**TASK ITEM**. Restate word for word the lines of the entries below, starting with the line that holds "重回1982 (184, 456)" and ending with the line that holds "Name (38, 934)", and no others.

**EXTRACTED DATA**.
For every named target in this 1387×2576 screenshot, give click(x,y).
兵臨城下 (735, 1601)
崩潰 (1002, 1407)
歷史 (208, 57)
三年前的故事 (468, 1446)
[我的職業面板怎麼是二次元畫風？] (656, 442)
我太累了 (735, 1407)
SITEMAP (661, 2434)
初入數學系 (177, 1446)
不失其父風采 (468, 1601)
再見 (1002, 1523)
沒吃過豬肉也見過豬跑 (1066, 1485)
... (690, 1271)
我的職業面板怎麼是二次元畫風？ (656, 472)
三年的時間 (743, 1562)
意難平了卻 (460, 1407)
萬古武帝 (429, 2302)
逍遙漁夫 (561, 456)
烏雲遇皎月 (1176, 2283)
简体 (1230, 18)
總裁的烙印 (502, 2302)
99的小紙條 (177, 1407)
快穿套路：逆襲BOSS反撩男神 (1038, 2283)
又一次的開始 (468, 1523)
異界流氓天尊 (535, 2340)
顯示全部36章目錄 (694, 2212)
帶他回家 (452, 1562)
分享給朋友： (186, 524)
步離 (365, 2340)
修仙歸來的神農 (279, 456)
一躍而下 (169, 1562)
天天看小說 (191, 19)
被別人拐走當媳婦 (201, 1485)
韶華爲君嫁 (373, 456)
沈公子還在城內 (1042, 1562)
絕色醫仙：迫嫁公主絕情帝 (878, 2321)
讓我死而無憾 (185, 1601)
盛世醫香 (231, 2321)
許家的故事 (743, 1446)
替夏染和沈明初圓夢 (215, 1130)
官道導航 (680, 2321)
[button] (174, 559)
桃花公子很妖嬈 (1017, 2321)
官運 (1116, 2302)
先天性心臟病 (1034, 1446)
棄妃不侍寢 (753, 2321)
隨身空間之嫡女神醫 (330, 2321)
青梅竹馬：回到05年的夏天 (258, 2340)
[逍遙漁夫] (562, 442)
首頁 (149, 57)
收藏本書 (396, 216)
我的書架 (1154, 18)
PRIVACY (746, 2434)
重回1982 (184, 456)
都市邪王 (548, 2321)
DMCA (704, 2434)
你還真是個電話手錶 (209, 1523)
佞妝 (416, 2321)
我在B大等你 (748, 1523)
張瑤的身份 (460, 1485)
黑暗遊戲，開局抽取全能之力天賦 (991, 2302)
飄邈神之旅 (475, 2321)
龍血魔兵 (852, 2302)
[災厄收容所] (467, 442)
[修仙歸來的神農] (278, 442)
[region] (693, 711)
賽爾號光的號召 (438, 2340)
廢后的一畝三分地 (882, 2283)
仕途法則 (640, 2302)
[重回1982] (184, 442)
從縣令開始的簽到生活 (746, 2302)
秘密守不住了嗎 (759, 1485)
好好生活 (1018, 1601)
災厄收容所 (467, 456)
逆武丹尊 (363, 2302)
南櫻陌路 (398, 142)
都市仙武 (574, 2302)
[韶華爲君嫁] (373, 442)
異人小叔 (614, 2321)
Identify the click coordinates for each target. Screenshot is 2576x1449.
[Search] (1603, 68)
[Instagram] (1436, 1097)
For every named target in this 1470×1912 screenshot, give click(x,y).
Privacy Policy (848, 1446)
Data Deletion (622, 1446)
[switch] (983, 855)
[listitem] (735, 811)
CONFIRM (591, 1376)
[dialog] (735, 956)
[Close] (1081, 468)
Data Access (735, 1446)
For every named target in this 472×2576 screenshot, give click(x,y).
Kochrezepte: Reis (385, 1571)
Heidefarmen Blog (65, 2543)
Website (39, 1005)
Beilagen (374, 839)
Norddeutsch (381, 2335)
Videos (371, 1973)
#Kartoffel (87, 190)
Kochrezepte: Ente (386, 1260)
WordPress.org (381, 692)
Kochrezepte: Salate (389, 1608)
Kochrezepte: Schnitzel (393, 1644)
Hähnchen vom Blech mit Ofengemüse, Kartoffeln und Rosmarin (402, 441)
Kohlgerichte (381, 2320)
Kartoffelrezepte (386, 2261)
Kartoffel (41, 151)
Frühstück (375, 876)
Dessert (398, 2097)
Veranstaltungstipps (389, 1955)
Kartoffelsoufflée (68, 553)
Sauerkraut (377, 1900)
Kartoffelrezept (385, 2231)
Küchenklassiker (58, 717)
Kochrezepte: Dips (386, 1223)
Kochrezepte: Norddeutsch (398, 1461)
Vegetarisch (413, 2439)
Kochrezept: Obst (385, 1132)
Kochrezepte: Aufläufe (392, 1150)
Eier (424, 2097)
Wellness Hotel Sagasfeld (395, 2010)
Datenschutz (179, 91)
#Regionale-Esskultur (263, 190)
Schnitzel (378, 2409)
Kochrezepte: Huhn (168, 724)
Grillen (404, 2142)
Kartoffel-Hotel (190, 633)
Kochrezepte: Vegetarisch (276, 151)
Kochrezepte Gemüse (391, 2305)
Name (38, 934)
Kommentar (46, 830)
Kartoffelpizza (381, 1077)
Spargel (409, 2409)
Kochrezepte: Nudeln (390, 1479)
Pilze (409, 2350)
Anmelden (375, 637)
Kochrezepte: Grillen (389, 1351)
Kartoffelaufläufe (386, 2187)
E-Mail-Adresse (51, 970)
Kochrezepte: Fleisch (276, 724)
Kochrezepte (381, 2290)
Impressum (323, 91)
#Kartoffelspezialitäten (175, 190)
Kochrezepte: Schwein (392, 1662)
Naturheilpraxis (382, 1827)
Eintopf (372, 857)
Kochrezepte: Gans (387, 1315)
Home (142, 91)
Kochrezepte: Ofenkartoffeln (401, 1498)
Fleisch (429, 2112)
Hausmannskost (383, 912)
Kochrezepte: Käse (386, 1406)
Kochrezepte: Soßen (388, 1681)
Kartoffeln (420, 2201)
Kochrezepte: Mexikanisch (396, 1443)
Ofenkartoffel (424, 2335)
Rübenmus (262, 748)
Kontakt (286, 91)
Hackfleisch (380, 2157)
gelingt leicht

**REPLY**.
重回1982 (184, 456)
都市邪王 (548, 2321)
DMCA (704, 2434)
你還真是個電話手錶 (209, 1523)
佞妝 (416, 2321)
我在B大等你 (748, 1523)
張瑤的身份 (460, 1485)
黑暗遊戲，開局抽取全能之力天賦 (991, 2302)
飄邈神之旅 (475, 2321)
龍血魔兵 (852, 2302)
[災厄收容所] (467, 442)
[修仙歸來的神農] (278, 442)
[region] (693, 711)
賽爾號光的號召 (438, 2340)
廢后的一畝三分地 (882, 2283)
仕途法則 (640, 2302)
[重回1982] (184, 442)
從縣令開始的簽到生活 (746, 2302)
秘密守不住了嗎 (759, 1485)
好好生活 (1018, 1601)
災厄收容所 (467, 456)
逆武丹尊 (363, 2302)
南櫻陌路 (398, 142)
都市仙武 (574, 2302)
[韶華爲君嫁] (373, 442)
異人小叔 (614, 2321)
Identify the click coordinates for each target. Screenshot is 2576x1449.
[Search] (1603, 68)
[Instagram] (1436, 1097)
For every named target in this 1470×1912 screenshot, give click(x,y).
Privacy Policy (848, 1446)
Data Deletion (622, 1446)
[switch] (983, 855)
[listitem] (735, 811)
CONFIRM (591, 1376)
[dialog] (735, 956)
[Close] (1081, 468)
Data Access (735, 1446)
For every named target in this 472×2576 screenshot, give click(x,y).
Kochrezepte: Reis (385, 1571)
Heidefarmen Blog (65, 2543)
Website (39, 1005)
Beilagen (374, 839)
Norddeutsch (381, 2335)
Videos (371, 1973)
#Kartoffel (87, 190)
Kochrezepte: Ente (386, 1260)
WordPress.org (381, 692)
Kochrezepte: Salate (389, 1608)
Kochrezepte: Schnitzel (393, 1644)
Hähnchen vom Blech mit Ofengemüse, Kartoffeln und Rosmarin (402, 441)
Kohlgerichte (381, 2320)
Kartoffelrezepte (386, 2261)
Kartoffel (41, 151)
Frühstück (375, 876)
Dessert (398, 2097)
Veranstaltungstipps (389, 1955)
Kartoffelsoufflée (68, 553)
Sauerkraut (377, 1900)
Kartoffelrezept (385, 2231)
Küchenklassiker (58, 717)
Kochrezepte: Dips (386, 1223)
Kochrezepte: Norddeutsch (398, 1461)
Vegetarisch (413, 2439)
Kochrezept: Obst (385, 1132)
Kochrezepte: Aufläufe (392, 1150)
Eier (424, 2097)
Wellness Hotel Sagasfeld (395, 2010)
Datenschutz (179, 91)
#Regionale-Esskultur (263, 190)
Schnitzel (378, 2409)
Kochrezepte: Huhn (168, 724)
Grillen (404, 2142)
Kartoffel-Hotel (190, 633)
Kochrezepte: Vegetarisch (276, 151)
Kochrezepte Gemüse (391, 2305)
Name (38, 934)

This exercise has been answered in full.